> **CHALLENGES**
1 – Who is Environmental and Sustainability Manager at Origin, according to the article on Origin Amenity?
2 – Reproduce word for word the passage of the article on Origin Amenity from "In 2023, I wrote" up to and including "providing supporting information.".

Optimising land use through integrated solutions

Sustainability header TP Moverley Aug23

In 2023, I wrote a series of monthly articles, and their key purpose was to help all readers increase their understanding of sustainability, learn from the experiences of others, and help them deliver sustainable practice in their own organisations and operations. In this new 2024 series, I am taking the opportunity each month to look in more depth at individual organisations, large and small. How are they seeking to be more sustainable and, importantly, how are they seeking to advise and support members or customers? This month we focus on Origin Amenity, a major supplier of products and solutions for the turf, amenity and grounds maintenance sector. I am grateful for their time in meeting me to discuss these issues and providing supporting information.

The Origin group state clearly that they are fully committed to the sustainable agenda and driving forward more sustainable practice. They see themselves as an industry leader in both sustainable agronomy and global food supply responsiveness and have therefore acknowledged the need to integrate sustainable actions into the organisation’s foundations. They sum up their key objective as being to help optimise land use through integrated solutions.

Key Drivers

They have done this principally in two main ways, described by them as nurturing the environment and nurturing society. The former involves what they describe as a holistic, innovative and collaborative approach to sustainable land use, with a focus on positive environmental impact and resource efficiency. Essentially this has involved full analysis of all products, services and advice provided to customers that influence the environment, and the impacts on climate change, water usage, waste and operational efficiency. 

In Flower 03.08.23 2 West Lancs council sml
In flower, West Lancs council

‘Nurturing Society’ is seen as a move to further empower its staff and the communities served, conducting business with integrity and proper governance and reporting. This focuses on making sure that they embed their values through six strategic pillars or priorities, their internal code of conduct, their supplier code of conduct and in working with stakeholders and external influencers.

Setting Priorities and targets

In establishing these priorities, in 2023, as part of Origin’s efforts to maintain its level of transparency and sustainability, they undertook a comprehensive exercise seeking to allow them to, not only work towards more integrated sustainable reporting, but also to evaluate and prioritise external impacts affecting the organisation and the impacts on both society and environment. As stated to me, Origin sees sustainable practice as good practice and this exercise was about giving them focus in driving forward as a business. Diviya Thevarajah, Environmental and Sustainability Manager, says ‘’ Sustainability does not just affect us as a business nor does the work we do, it also affects our customers, suppliers, researchers, policymakers, non-Governmental Organisations, consumers, and shareholders, which is why we made sure all these voices were heard within the exercise’’. 

West Lancs council preparing roundside area for wildflower seed sml
West Lancs council preparing roadside area for wildflower seed

From this, they identified key topics that were a high priority for Origin; these were biodiversity, soil health, sustainable food systems, energy efficiency, greenhouse gas emissions and climate change resilience. They redefined their Environmental, Social and Government priorities, reviewed the goals for these six priorities and determined the necessary key performance indicators (KPIs) to measure progress. It was a very comprehensive exercise, a factor of their size and complexity, but it emphasises their determination to lead and influence sustainable practice in their sectors.

> **RECORD EXTRACTS**

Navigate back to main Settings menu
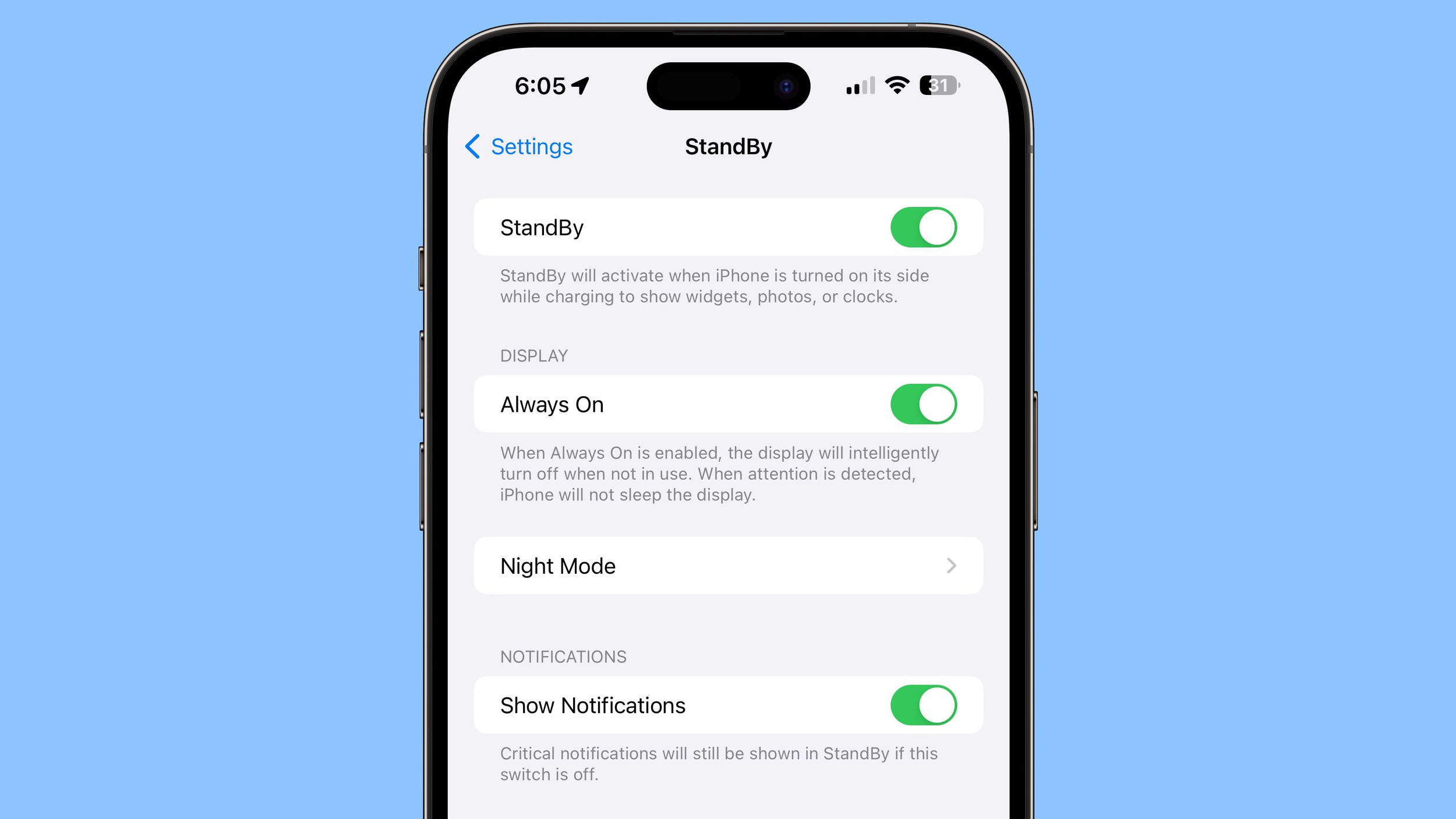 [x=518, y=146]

* * *

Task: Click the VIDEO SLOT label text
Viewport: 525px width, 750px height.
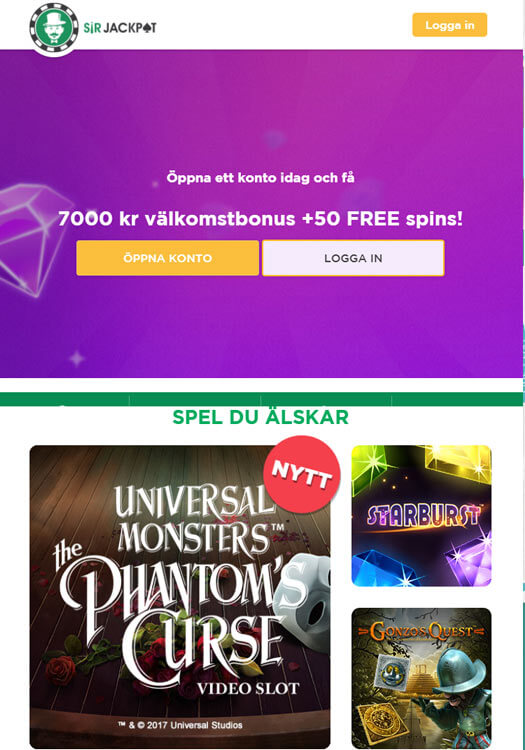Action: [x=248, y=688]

> **EXPECTED RESULTS**
1 – Diviya Thevarajah

2 –
In 2023, I wrote a series of monthly articles, and their key purpose was to help all readers increase their understanding of sustainability, learn from the experiences of others, and help them deliver sustainable practice in their own organisations and operations. In this new 2024 series, I am taking the opportunity each month to look in more depth at individual organisations, large and small. How are they seeking to be more sustainable and, importantly, how are they seeking to advise and support members or customers? This month we focus on Origin Amenity, a major supplier of products and solutions for the turf, amenity and grounds maintenance sector. I am grateful for their time in meeting me to discuss these issues and providing supporting information.